Prediction of the Tertiary Structure of the β-Secretase Zymogen

Abstract

β-Secretase, also known as BACE, is a transmembrane aspartyl protease, which generates the N terminus of Alzheimer's disease amyloid β-peptide. The activity of β-secretase is the rate-limiting step of brain plaques production in vivo, and hence is a potential target for disease modifying drugs for Alzheimer's disease. To better understand the mechanism of action of β-secretase and help explore novel strategies for drug discovery for Alzheimer's disease, it is important to elucidate the three-dimensional structure of its zymogen. Based on the X-ray structure of the enzyme's protease domain and the X-ray structure of pepsinogen, a model of the three-dimensional structure of the β-secretase zymogen has been constructed.

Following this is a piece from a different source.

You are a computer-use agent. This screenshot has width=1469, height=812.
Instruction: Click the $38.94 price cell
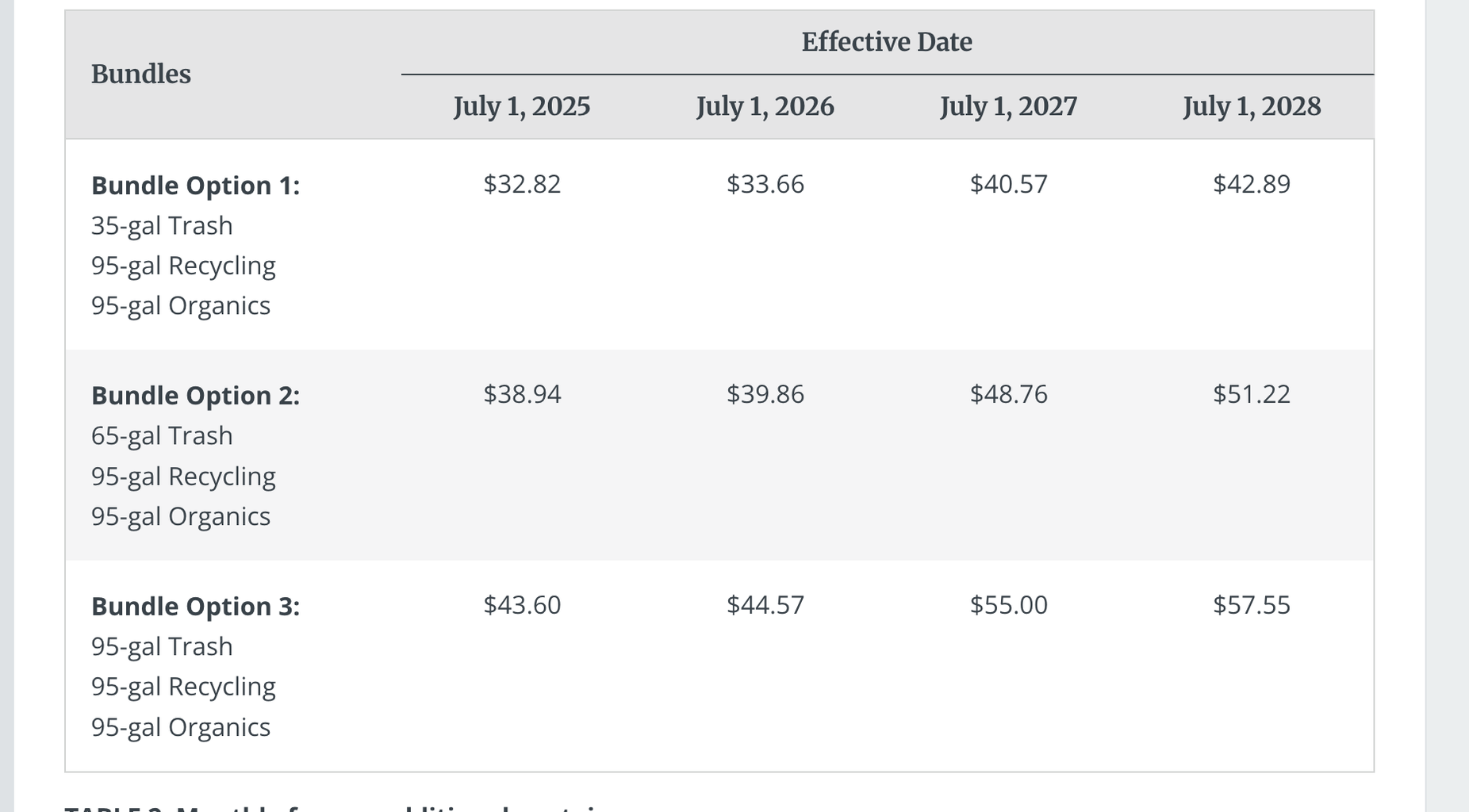click(522, 394)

Comparison of the computed structure of pro-BACE with X-ray structures of pepsinogen and progastricsin (two other pro-aspartyl proteases) reveals a significant difference in the relationship of the pro-segment to the catalytic aspartates. In both pepsinogen and progastricsin a lysine side-chain in the pro-segment forms a salt bridge to the two catalytic aspartates, occupying the position normally occupied by a catalytic water. In the pro-BACE model there is no salt bridge, and the corresponding residue—a proline—does not interact at all with the catalytic residues. These findings can be used to elucidate the recent observations that the pro-domain of β-secretase does not suppress activity as in a strict zymogen but does appear to facilitate proper folding of an active protease domain. The predicted three-dimensional structure of β-secretase zymogen and the relevant findings might also provide useful insights for rational design of effective drugs against Alzheimer's disease.